踏むって踏む~!とヒヤヒヤする時間を意地悪く長引かせ、エミリー・ブラントがそれは見事にぶっすりと踏むのだが、その後も釘の存在を観客に意識させる。子供が踏む!?いや、もしかして「何か」(バケモノ)が踏むのか!?・・・って踏まないのかい!
 
また釘に次ぐ、私のお気に入りはサイロのシーン。「何か」に細心の注意を払っていたのに、まさかのトウモロコシで窒息死しそうになる裏切りの展開。「こういう可能性、考えてなかったでしょ~」という作り手のニヤニヤ笑いが想像できそうで、サイロといい釘といい、絶妙なすかし方だった。これ、監督にかなり遊び心があると思うよ。観客との間に粋なコミュニケーションがあった。
 
そして、多くのレビューが突っ込んでいる「滝の近くでなら大声を出せるなら、滝の近くに住めばいいじゃん?」について。
 
チッ、チッ、チッ。甘い。
 
じゃあ、「何か」が近づいてきたとき、どうするの?
水音で自分たちのたてる音が消せる、しかしそれすなわち、仮に「何か」が近づいてきたときに、自分たちもその音に気付くことができないということだ。それは危険だね?だから滝の側には住めないよね?わかりましたね?
 
そんなわけでクワイエット・プレイスは、「観客の目」を意識した、クレバーな作品であったと思います。

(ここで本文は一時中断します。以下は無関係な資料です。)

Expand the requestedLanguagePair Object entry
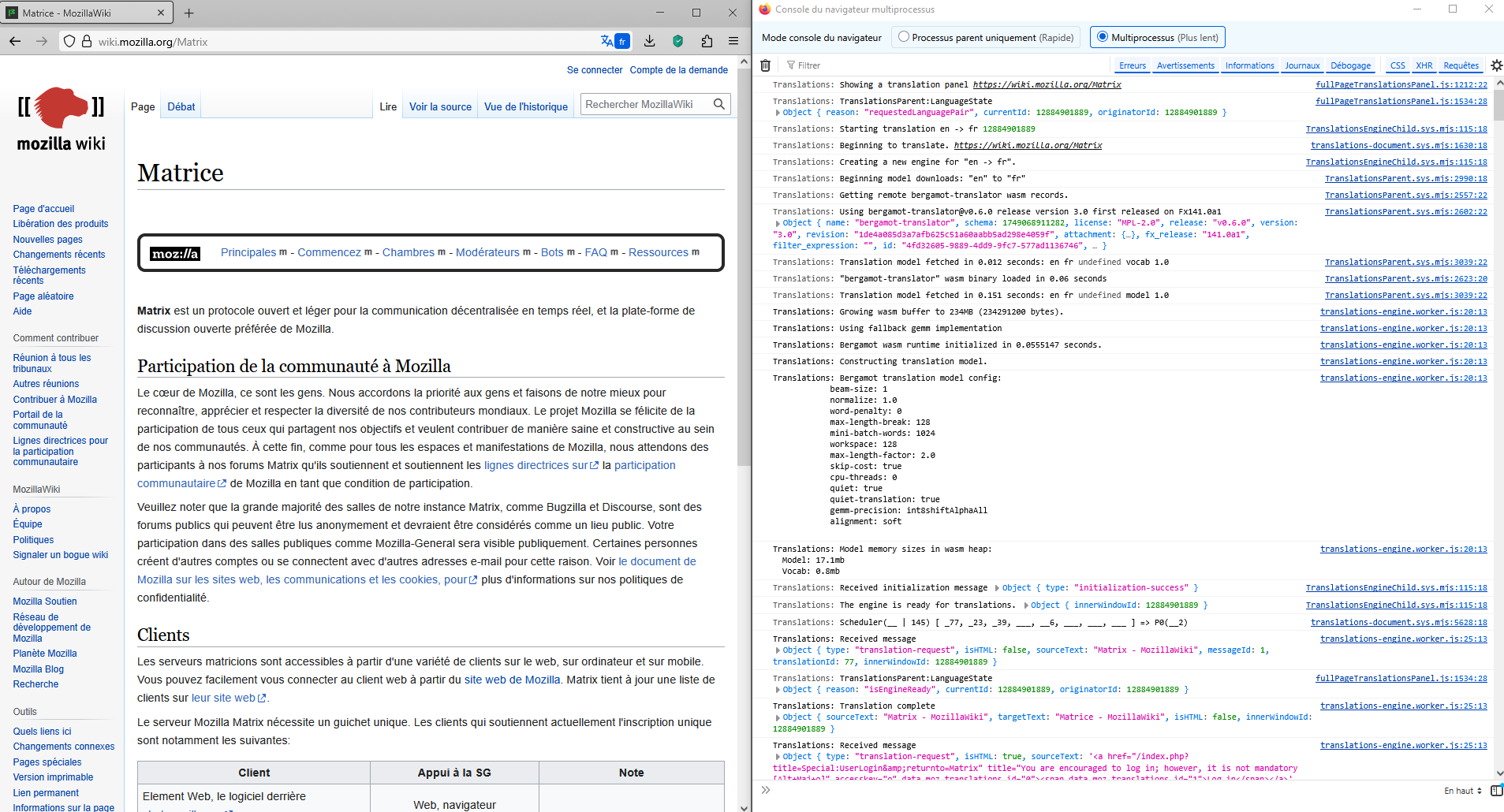Screen dimensions: 1504x812 778,113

さて『ドント・ブリーズ』、「息をしてはいけない」方は果たして?
 

◇どこが超人的な聴覚だコラ
 
触わりから「低予算ホラー」を確信させる作り。低予算イコール、多くは知恵を絞った脚本や奇抜なアイディアに頼る映画となる。ならばその点で楽しませてもらわなきゃ。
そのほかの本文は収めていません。